Credo che dipenda dall'originale modalità di recitazione in vernacolo di Diego Abatantuono. C'e chi la trova strepitosa e chi non la può soffrire.
Le interpretazioni di Diego Ababantuono da Regalo di Natale in poi sono, invece, apprezzate da tutti.
DiscussioneZender • 10/10/14 08:23 Capo scrivano - 46886 interventi
Sì, è vero Graf; la cosa riguarda in particolare questo film proprio perché di fatto è l'apoteosi abatantuonesca prima maniera, in cui spesso la battuta scaturisce dal solo uso imbestialito del suo "vernacolo".
MusicheZender • 25/03/15 18:50 Capo scrivano - 46886 interventi
Le musiche del film sono firmate Franz di Cioccio (che appare anche nel film nella parte del "giallo") e Franco Mussida, da sempre l'asse portante della Premiata Forneria Marconi (nonché gli unici due membri da sempre presenti in ogni incarnazione della PFM). Il disco, mai uscito purtroppo in cd, è un 33 giri rarissimo composto di 8 pezzi, che Youtube ci permette di ascoltare per intero! Ne uscì anche il 45 giri, contenente la title track ("versione barbara", cioè cantata) e sul retro la versione strumentale (ben diversa) della stessa. I pezzi (ad eccezione della citata title track in "versione barbara" e di qualche gorgheggio femminile qua e là) sono interamente strumentali.
HomevideoRuber • 17/07/16 21:58 Contratto a progetto - 9214 interventi
Il blu ray di CGH ha durata di 1h42m09s
Formato: 1,85:1 Anamorfico
Audio: 2.0 Italiano
5.1 DTS HD Italiano
Sottotitoli: Italiano
Extra: Intervista al regista Giuseppe Moccia.

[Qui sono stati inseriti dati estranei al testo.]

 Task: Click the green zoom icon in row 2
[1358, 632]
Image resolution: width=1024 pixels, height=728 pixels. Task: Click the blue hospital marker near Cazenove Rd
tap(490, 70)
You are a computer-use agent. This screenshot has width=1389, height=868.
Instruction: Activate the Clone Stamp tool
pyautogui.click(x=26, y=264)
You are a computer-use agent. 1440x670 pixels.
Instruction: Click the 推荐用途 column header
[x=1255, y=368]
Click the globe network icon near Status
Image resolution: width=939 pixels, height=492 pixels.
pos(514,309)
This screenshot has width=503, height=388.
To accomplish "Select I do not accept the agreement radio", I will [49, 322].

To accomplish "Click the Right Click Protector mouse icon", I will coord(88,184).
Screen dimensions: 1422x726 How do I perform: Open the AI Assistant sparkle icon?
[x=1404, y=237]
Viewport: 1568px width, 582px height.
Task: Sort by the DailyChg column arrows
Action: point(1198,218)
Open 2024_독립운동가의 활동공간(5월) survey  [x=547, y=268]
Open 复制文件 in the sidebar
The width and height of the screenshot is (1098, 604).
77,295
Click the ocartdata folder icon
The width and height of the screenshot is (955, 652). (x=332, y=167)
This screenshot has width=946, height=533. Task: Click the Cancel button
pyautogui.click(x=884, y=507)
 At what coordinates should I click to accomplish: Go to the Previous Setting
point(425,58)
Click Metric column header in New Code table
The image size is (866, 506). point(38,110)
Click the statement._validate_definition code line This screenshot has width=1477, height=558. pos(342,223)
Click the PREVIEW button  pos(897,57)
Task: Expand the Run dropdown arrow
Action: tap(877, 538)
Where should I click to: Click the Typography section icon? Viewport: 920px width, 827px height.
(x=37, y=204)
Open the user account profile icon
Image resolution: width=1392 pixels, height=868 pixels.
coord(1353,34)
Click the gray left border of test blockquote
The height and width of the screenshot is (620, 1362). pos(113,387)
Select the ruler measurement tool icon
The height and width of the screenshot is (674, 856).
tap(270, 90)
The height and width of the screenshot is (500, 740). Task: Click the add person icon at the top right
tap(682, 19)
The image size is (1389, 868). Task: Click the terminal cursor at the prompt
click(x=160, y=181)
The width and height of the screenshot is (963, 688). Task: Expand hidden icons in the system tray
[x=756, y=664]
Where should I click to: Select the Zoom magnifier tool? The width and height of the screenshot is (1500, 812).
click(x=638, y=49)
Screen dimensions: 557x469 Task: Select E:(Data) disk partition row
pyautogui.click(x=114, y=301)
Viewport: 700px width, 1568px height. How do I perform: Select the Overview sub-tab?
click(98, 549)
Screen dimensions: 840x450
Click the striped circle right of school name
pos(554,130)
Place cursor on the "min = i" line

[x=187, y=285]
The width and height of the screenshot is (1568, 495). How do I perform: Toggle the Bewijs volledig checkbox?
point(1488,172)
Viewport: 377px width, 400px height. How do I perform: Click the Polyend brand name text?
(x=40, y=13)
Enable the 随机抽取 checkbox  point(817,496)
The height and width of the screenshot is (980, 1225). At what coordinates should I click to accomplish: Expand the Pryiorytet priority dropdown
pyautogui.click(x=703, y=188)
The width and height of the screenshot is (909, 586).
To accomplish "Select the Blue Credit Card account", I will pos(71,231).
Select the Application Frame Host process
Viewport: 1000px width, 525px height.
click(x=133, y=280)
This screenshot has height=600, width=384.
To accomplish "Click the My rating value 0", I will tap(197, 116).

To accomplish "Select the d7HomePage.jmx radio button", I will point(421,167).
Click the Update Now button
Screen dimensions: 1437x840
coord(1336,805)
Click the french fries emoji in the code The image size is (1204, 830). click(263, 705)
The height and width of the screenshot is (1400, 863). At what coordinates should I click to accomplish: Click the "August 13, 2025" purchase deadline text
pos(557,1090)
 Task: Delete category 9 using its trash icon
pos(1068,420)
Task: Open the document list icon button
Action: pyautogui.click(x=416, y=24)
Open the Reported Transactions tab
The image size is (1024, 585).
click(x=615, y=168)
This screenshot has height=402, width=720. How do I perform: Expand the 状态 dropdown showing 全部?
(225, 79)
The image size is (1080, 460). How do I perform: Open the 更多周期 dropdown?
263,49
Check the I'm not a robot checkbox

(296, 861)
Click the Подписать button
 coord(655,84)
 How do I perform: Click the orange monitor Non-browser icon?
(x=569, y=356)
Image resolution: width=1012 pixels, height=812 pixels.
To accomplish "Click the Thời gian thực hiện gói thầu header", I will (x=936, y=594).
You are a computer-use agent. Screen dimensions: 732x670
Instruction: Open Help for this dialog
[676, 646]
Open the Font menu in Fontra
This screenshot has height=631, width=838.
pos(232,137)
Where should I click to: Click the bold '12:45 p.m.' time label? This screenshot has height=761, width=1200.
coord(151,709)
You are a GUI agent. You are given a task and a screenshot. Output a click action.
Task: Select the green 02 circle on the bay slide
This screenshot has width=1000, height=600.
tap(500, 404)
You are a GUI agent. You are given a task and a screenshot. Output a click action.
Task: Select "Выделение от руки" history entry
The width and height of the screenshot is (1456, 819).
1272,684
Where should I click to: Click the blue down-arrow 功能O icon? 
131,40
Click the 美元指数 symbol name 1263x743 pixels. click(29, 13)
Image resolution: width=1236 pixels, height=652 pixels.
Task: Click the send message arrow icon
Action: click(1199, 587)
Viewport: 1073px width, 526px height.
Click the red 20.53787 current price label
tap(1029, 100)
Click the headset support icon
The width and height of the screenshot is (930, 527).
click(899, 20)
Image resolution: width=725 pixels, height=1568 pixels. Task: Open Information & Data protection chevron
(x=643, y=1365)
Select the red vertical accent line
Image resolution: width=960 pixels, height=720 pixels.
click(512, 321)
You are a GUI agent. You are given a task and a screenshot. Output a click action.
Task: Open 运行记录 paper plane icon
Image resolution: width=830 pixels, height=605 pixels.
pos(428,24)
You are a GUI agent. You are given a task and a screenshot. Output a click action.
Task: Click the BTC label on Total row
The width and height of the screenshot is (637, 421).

CuriositàBuiomega71 • 11/04/19 19:05 Pianificazione e progetti - 24987 interventi
Direttamente dall'archivio privato di Buiomega71, il flanetto di Tv Sorrisi & Canzoni della Prima Visione Tv (giovedì 15 novembre 1984) di Attila flagello di Dio:
Renolto è interpretato da Giuseppe Castellano, presente in tanti polizziotteschi e in Febbre da Cavallo nel ruolo del fantino Stelvio Mazza. Strano non risulti il suo nome nemmeno su Wikipedia.
Renolto è interpretato da Giuseppe Castellano, presente in tanti polizziotteschi e in Febbre da Cavallo nel ruolo del fantino Stelvio Mazza. Strano non risulti il suo nome nemmeno su Wikipedia.
A dire il vero è segnalato (forse non lo trovavi perchè il suo personaggio lo hai cercato come Renolto e non come Renaulto)
Renolto è interpretato da Giuseppe Castellano, presente in tanti polizziotteschi e in Febbre da Cavallo nel ruolo del fantino Stelvio Mazza. Strano non risulti il suo nome nemmeno su Wikipedia.
A dire il vero è segnalato (forse non lo trovavi perchè il suo personaggio lo hai cercato come Renolto e non come Renaulto)
Giusto, Mauro. Cercavo proprio la pagina di Giuseppe Castellano che non esiste ancora, ma almeno il suo nome sulla pagina di Attila c’è. Al contrario di quella di Febbre da Cavallo.